The Biotechnology and Biological Sciences Research Council (BBSRC) encourages research that will yield the next generation of new computational technologies, methodologies and resources within our strategic research priorities, as well as more broad bioscience areas.
The complexity and scale of biological data is continually increasing, which places demands on the ability of biologists to manage and analyse data.
Innovative computational approaches are needed for the integration, analysis and interpretation of new and repurposed biological data to enable bioscientists to gain value and scientific leads from the enormous quantities and diversity of data available.
For a project to address the data-driven biology priority, a significant focus of the work must involve the initiation or further development of advanced computational tools, resources or methodologies relevant to our remit.
Projects may develop entirely new applications, employ cutting-edge computational methods to better exploit data resources, or provide innovative functionality and improvements to an existing computational tool or resource.
Under this priority, examples of broad data-driven research challenges that projects might address include:
- integration, interrogation and analysis of large or complex datasets, such as those generated by multiple omics technologies
- investigating links between phenotypic traits and variation in biological systems or processes
- extracting quantitative information from large or complex image sets
- supporting knowledge discovery from biological data – for example, developing platforms for data-sharing and integration, or new data visualisation approaches.

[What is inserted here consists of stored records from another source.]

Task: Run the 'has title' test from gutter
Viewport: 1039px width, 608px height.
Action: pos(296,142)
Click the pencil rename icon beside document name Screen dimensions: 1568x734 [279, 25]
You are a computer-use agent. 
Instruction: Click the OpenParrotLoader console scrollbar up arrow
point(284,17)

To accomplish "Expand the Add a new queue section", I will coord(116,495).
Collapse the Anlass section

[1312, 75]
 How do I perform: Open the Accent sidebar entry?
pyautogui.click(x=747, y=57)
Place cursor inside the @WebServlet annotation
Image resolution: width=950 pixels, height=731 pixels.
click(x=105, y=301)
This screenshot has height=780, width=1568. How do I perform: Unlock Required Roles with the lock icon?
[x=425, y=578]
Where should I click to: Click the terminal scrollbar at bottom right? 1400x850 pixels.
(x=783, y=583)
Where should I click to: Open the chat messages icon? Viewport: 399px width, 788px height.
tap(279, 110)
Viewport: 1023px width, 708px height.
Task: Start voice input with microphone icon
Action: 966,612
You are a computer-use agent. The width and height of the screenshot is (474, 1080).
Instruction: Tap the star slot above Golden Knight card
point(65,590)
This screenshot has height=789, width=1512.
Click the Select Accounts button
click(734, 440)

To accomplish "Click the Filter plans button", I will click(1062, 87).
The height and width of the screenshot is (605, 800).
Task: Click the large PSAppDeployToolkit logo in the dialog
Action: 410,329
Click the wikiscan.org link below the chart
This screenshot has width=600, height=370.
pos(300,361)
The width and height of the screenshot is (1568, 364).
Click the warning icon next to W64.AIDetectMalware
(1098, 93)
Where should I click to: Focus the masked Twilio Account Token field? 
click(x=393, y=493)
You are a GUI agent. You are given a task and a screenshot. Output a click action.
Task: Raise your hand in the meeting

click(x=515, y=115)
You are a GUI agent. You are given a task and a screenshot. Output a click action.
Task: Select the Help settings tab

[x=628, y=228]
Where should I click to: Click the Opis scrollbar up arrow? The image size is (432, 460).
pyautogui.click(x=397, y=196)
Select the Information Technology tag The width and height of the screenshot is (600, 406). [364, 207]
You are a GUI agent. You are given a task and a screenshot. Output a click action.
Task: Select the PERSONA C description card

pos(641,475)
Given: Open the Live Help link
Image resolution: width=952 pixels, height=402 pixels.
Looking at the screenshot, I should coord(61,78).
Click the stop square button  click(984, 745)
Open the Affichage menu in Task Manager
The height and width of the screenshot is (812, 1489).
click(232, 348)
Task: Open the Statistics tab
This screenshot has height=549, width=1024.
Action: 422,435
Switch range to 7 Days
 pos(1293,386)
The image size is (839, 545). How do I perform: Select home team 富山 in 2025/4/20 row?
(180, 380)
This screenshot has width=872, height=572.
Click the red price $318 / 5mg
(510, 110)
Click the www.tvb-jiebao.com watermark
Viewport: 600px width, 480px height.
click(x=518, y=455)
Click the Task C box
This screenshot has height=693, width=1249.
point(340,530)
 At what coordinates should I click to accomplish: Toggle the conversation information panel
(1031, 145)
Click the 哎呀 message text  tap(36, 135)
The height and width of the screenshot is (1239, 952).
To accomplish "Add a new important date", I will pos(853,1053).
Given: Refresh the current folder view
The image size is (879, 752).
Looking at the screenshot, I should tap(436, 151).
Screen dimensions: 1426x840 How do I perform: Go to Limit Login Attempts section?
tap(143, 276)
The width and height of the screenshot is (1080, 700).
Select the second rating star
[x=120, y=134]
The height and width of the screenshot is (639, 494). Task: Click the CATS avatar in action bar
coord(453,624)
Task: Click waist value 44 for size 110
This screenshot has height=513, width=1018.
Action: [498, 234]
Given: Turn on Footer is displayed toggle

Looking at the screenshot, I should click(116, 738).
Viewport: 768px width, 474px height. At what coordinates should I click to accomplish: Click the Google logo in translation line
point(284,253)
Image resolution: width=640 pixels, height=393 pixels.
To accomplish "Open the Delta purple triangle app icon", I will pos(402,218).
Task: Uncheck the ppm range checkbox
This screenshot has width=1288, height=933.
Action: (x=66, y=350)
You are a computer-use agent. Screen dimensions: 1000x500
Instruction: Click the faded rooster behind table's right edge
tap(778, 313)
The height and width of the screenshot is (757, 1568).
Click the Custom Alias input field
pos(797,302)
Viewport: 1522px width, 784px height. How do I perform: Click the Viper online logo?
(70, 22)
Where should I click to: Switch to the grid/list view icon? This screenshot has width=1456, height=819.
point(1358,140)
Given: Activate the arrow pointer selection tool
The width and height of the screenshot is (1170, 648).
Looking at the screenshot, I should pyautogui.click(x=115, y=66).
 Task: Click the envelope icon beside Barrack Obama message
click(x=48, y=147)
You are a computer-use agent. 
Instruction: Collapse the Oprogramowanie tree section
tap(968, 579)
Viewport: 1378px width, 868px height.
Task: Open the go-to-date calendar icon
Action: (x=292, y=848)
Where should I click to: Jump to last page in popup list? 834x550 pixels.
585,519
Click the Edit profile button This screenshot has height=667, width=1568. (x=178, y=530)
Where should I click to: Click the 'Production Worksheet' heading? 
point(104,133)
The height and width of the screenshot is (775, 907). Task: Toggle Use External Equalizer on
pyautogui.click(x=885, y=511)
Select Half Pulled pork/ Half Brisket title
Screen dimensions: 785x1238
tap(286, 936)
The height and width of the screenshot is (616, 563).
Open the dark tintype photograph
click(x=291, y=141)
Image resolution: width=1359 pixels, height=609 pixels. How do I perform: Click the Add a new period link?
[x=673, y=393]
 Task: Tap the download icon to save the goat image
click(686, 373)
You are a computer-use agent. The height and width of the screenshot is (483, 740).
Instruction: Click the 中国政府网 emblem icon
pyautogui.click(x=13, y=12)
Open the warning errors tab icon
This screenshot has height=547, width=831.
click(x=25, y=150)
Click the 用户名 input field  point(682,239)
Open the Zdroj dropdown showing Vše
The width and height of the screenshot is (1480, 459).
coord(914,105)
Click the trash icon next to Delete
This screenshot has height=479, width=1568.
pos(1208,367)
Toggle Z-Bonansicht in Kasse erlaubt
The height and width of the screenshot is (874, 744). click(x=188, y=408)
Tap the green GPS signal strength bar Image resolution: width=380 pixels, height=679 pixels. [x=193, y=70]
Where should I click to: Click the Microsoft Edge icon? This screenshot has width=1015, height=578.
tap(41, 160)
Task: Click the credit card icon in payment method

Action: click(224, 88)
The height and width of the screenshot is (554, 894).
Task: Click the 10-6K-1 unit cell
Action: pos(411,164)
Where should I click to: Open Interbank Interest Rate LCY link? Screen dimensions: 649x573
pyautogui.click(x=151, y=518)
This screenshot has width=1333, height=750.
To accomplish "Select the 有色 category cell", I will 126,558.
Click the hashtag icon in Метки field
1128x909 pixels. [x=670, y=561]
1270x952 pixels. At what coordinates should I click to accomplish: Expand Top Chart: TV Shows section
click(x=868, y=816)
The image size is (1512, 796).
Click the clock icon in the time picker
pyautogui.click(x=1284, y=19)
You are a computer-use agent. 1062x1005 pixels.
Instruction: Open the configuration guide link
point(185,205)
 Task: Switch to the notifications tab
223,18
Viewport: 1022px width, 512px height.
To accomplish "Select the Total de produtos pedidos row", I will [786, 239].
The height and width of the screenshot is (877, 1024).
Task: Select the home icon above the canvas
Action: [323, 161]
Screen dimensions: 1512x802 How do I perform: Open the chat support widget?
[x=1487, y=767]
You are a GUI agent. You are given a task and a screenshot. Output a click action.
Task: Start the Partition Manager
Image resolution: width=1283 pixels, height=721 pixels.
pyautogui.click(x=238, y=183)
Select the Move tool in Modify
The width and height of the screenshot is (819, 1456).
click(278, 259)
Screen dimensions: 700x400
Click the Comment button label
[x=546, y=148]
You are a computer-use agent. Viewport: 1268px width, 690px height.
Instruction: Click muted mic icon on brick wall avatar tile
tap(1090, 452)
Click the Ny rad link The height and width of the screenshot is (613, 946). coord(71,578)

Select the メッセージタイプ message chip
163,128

The data-driven biology priority also seeks to encourage exploitation of advanced computing technologies and approaches, for example:
- semantic computing
- high performance computing
- cloud computing
Also within the priority are activities that support the maturation of the biological data landscape, such as:
- the development of community data standards
- ontologies and data management tools
- enhancement and maturation of existing research software.
Data-driven biology complements the technology development priority by providing a focus on the computational tools, resources and methods that are essential to derive maximum value from bioanalytical or biological-based technologies.
Also covered by this priority are projects that combine computational approaches with the development of data-generating bioanalytical or biological technologies – for example, to enhance analysis or automate metadata generation and manipulation.
Proposals in data-driven biology (informatics tools development) should describe how they will fulfil an unmet need, or needs, in the biosciences. It is expected that new informatics tools and resources developed under this priority area will be designed, as much as possible and practical, with end users in mind. Evidence of end-user engagement may be provided in support of applications.
Many of the most exciting advances in biology are likely to occur at the interface with other disciplines through truly multidisciplinary approaches. Proposals involving strong multidisciplinary partnerships between bioscientists and researchers in the physical sciences, engineering and information technology disciplines are therefore particularly welcome.
Projects focused primarily on the use of an existing tool or minor developments of existing tools do not fall within this priority area.
Proposals should comply with our data sharing policy. Proposals developing informatics tools should make such tools available to the wider user and developer community with as few restrictions as possible, ideally using open source best practices, for example Creative Commons or Open Source Initiative recommended licences.
However, we recognise that, at times, the creators’ intellectual property rights may need to be protected before any sharing takes place. Such protection should not unduly delay the release of any data or tools arising from BBSRC funding.